On the pronoun issue, Entrepreneur contributor Chuck H. Shelton notes the connection to larger issues of diversity and inclusion. I am reminded that, along with race and ethnicity, inclusion means not just gender identification, but including people with different levels of physical capacity (i.e., not excluding people with disabilities) and including people who think differently (i.e., not excluding people with autism and other neuro-diversities).
Shelton also connects the gender identification issue to privacy concerns. He makes the point that not everyone is comfortable sharing their pronouns publicly. “Normalizing a conversation is different than being intrusive and prying. Be mindful of the energy and the individual and operate with care and compassion,” he writes.
That reminds me that, along with questions related to marriage, children, sexual orientation, and other personal issues, gender identification should not be asked during job interviews. That means no asking during a job application process, or at the interview itself, for the applicant to share their pronouns. The better approach is to give the applicant “the opportunity” to share their pronouns—only if they like. The job application, or other form, could emphasize that it’s strictly voluntary.
No Laughing Matter
An older person may have difficulty taking gender identification, and especially gender transition, seriously and treating it with respect. I remember an older man I know laughing 20 years ago about a few men in his large organization who were transitioning. He joked at what unattractive women these would be once the transition was complete. For years, a go-to comedy routine—guaranteed laughs—was the man on a sitcom or in a movie dressed in women’s clothing. It’s hard for some older people to get past that image, and understand that transitioning is something much more involved and serious than a man donning a dress. What is the right approach to take with an employee, who came of age in a very different time, who openly finds another employee’s gender transition funny, and talks about it in comedic terms? Some would say you should immediately terminate them. I would take the approach of education first. “Tom, actually, what Cindy is doing is serious business, and challenging. It’s no joking matter. Do you understand? This is something she is doing to align with her gender identity. She’s not doing it for kicks. Laughing and treating it as a joke is hurtful and disrespectful. If I hear or see you doing it again, your job will be terminated.”

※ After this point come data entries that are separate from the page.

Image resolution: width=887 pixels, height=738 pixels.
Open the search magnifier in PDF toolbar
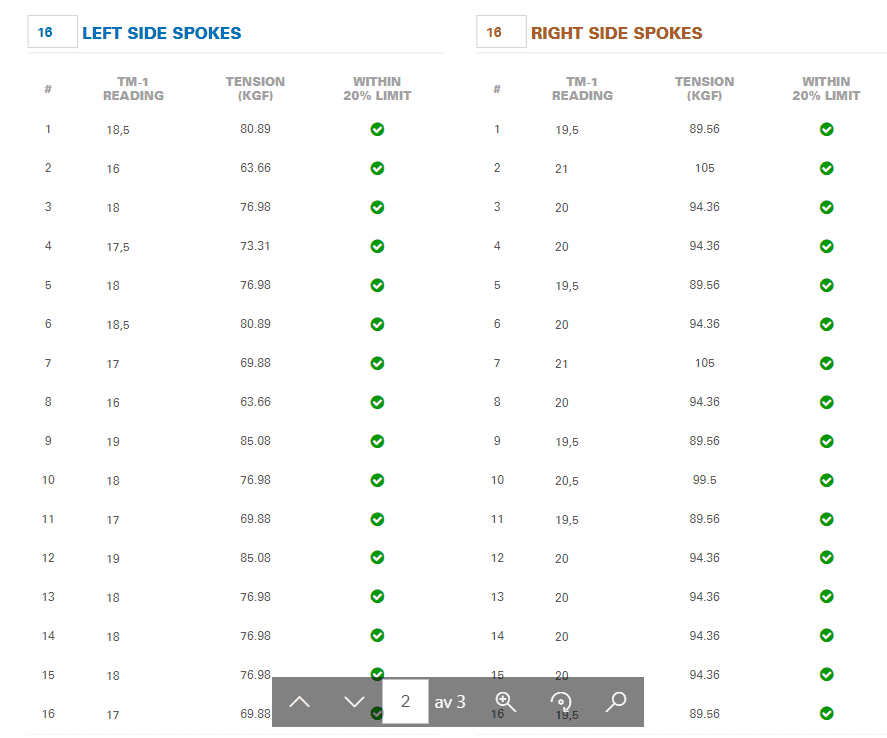point(616,702)
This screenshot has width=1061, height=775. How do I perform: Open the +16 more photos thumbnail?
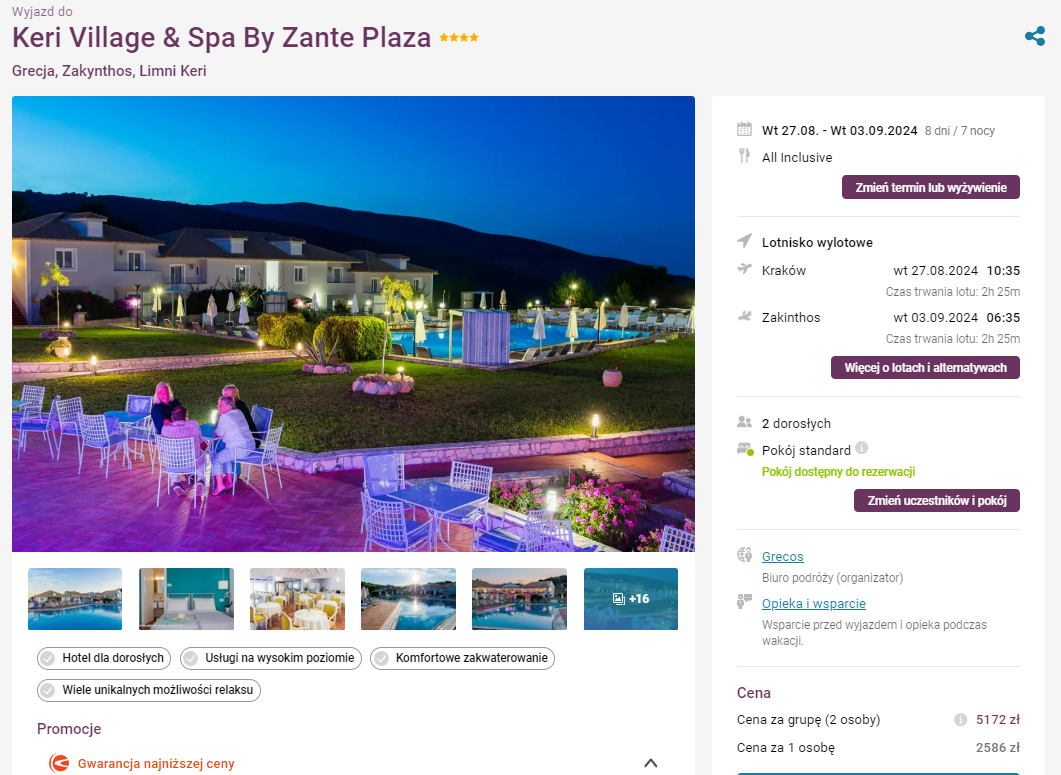[631, 599]
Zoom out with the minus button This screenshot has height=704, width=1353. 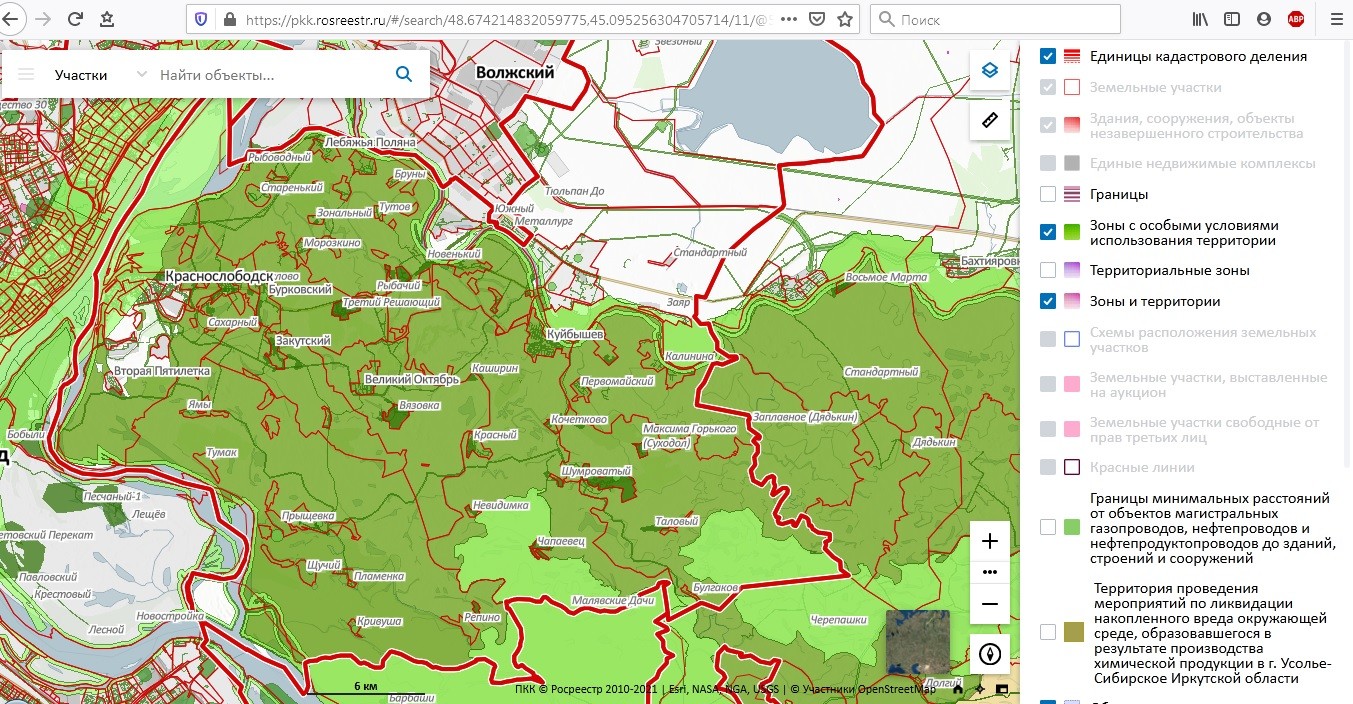click(x=989, y=604)
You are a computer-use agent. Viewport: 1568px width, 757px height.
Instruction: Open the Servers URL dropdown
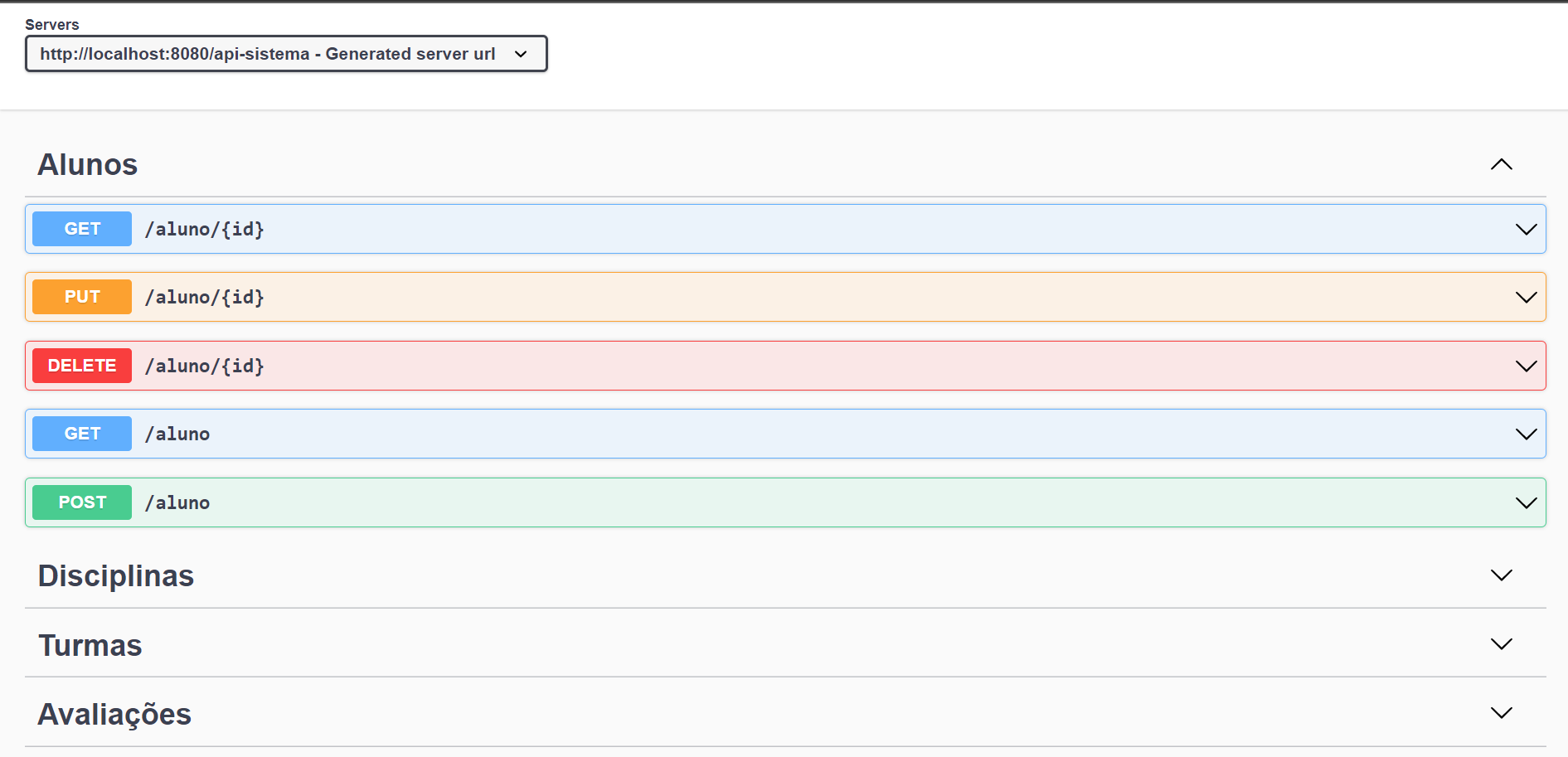click(x=285, y=54)
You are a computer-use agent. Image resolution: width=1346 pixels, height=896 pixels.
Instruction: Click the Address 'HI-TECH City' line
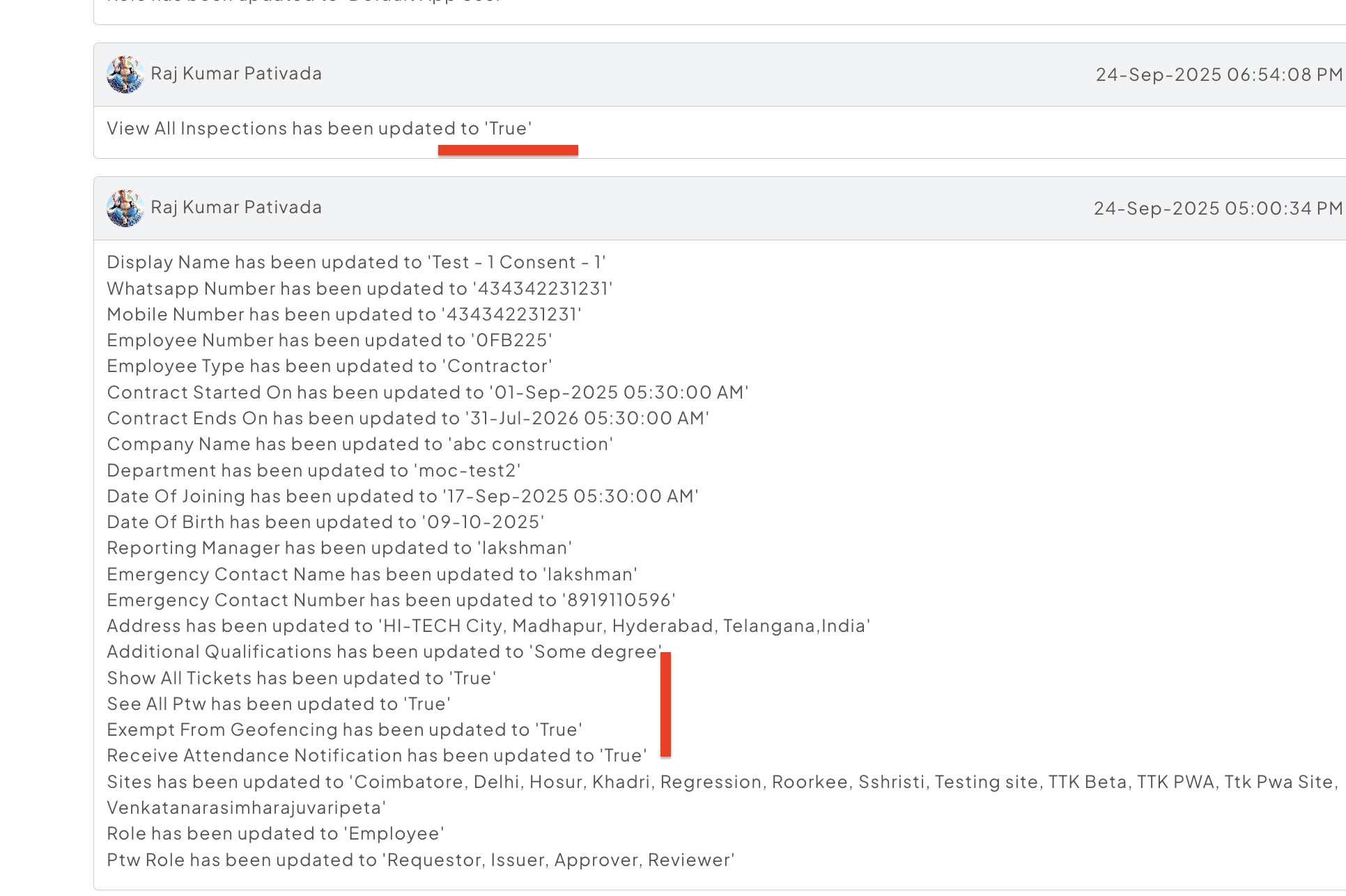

I then would document the conversation, have Tom sign that he was warned, and then submit the document to Human Resources, so if the need arises, Tom could be terminated with no question that he was adequately educated and warned. What would you advise a manager to do in this situation?
Leading by Example
Shelton advising “leading by example.” If a manager treats people with respect at all times, including when they express their gender identity and preferred pronouns, it is likely their team will do the same. Beyond gender identification, the manager who takes a sensitive approach when communicating with people different from themselves also will set the stage for sensitive behavior from their employees. That means showing employees that they hire people of all different races and perspectives.
It also means the manager asks questions when a culture is different from their own. “How does that work for you?” they might ask a new employee about a work event that will require travel on a Saturday or Sunday, when some people have religious observations or family obligations/traditions. If the employee gives a valid reason why it doesn’t work, the manager then would try to find a solution. “How about you arrive at the conference on Monday afternoon, and then stay a half-day later than Suzy, who told me she wanted to fly home late on Tuesday. Perhaps you could be the one who stays until Wednesday afternoon. Would that work?”
No More “Just Let It Go”
There are so many areas of life that require sensitivity, especially these days. People today are more attuned to the need to be treated with respect. Growing up in the 1980s and early 1990s, we were taught to let almost everything go. It doesn’t work that way anymore. Some of your older employees (and even some of the younger ones) may need to be taught areas of needed sensitivity that they never would have thought of on their own.
What does having an inclusive culture mean to you? What are some of the things your organization does to give employees and managers the education they need to be sensitive in a wide variety of situations?